Serrated fracture. Serrated fractures, in which the two bony fragments have saw-tooth, sharp-edged fracture line, are usually caused by a direct blow.

Spiral fracture. Spiral fractures have an S-shaped separation. They are common in football and skiing, sports in which the foot is firmly planted when the body is suddenly rotated in an opposing direction.

Transverse fracture. Transverse fractures occur in a straight line, more or less at right angles to the bone shaft.

Comminuted fracture. Comminuted fractures consist of three or more fragments at the fracture site.

Contrecoup fracture. Contrecoup fractures occur on the side opposite to the point at which trauma was initiated. Fracture of the skull is, at times, a contrecoup fracture.

Blowout fracture. Blowout fractures occur to the wall of the eye orbit as the result of a blow to the eye.

Avulsion fracture. An avulsion fracture is the separation of a bone fragment from its cortex at an attachment of a ligament or tendon.

Stress fractures. Stress fractures have been variously called march, fatigue, and spontaneous fractures, although stress fracture is the most common used term.
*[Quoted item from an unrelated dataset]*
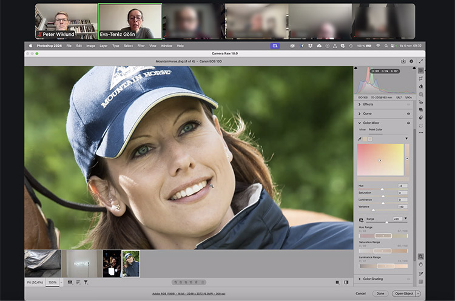Select the Crop tool in right toolbar
Screen dimensions: 455x301
[x=421, y=78]
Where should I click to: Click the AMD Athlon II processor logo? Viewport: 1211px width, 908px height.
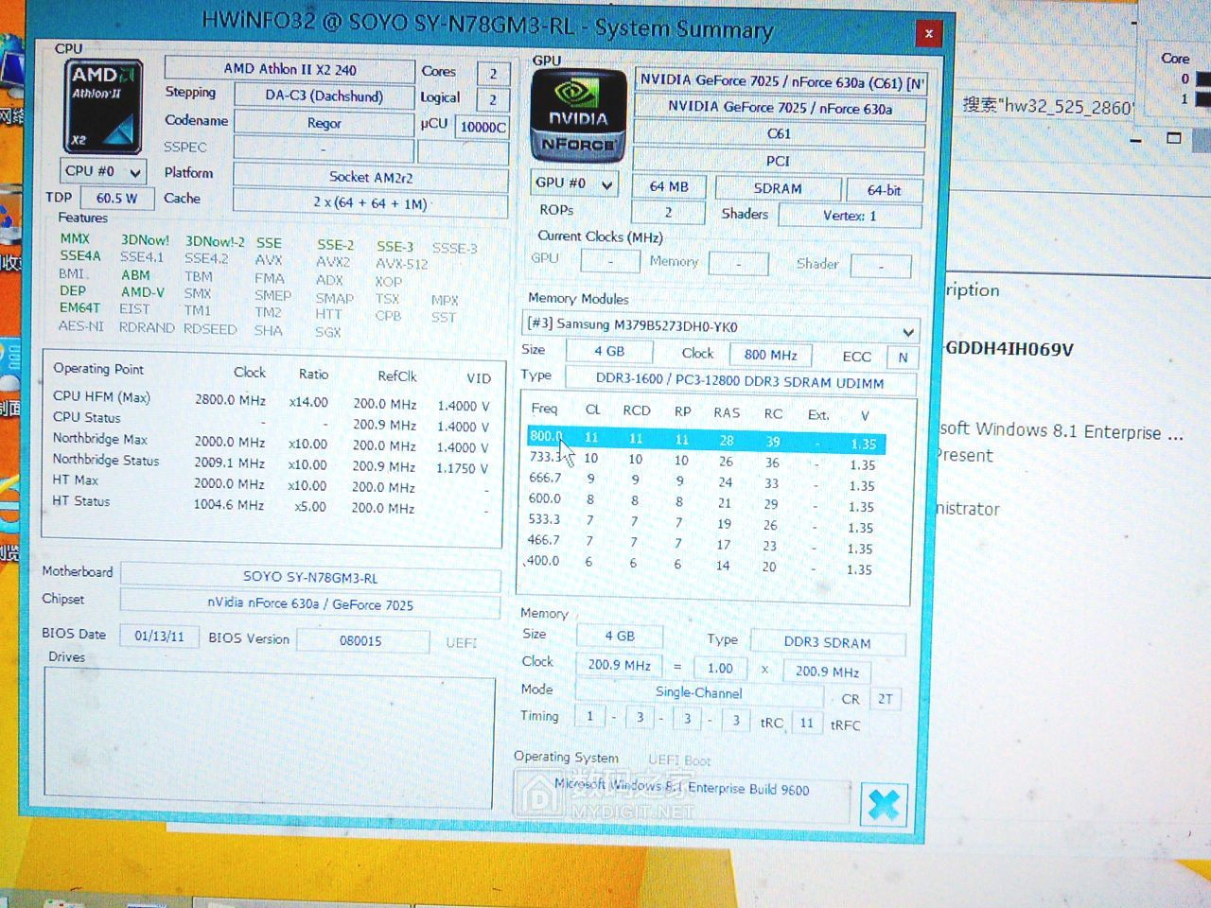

The exact cause of this fracture is not know, but there are a number of likely possibilities: an overload caused by muscle contraction, an altered stress distribution in the bone accompanying muscle fatigue, a change in the ground reaction force such as movement from a wood surface to a grass surface, or performance of a rhythmically repetitive stress that leads up to a vibratory summation point. Rhythmic repetitive stress is the most favored possibility. Rhythmic muscle action performed over a period of time at a subthreshold level causes the stress-bearing capacity of the bone to be exceeded, hence, a stress fracture.

Typical causes of stress factures in sports are as follows:
1. Coming back into competition too soon after an injury or illness.
2. Going from one event to another without proper training in the second event.
3. Starting initial training too quickly.
4. Changing habits or the environment (e.g. running surfaces, the bank of a track, or shoes).

Susceptibility to fracture can also be increased by a variety of postural and foot conditions. Flatfeet, a short first metatarsal bone, or a hypermobile metatarsal region can predispose an athlete to stress fractures. The major signs of a stress fracture are swelling, focal tenderness, and pain.


Nerve trauma can be produced by overstretching or compression. Like other injuries, nerve injuries can be acute or chronic. The sudden stretch of a nerve can cause a burning sensation. A variety of traumas to nerves can produce acute pain or a chronic pain such as neuritis.

An athlete with faulty biomechanics has an increased potential for injury.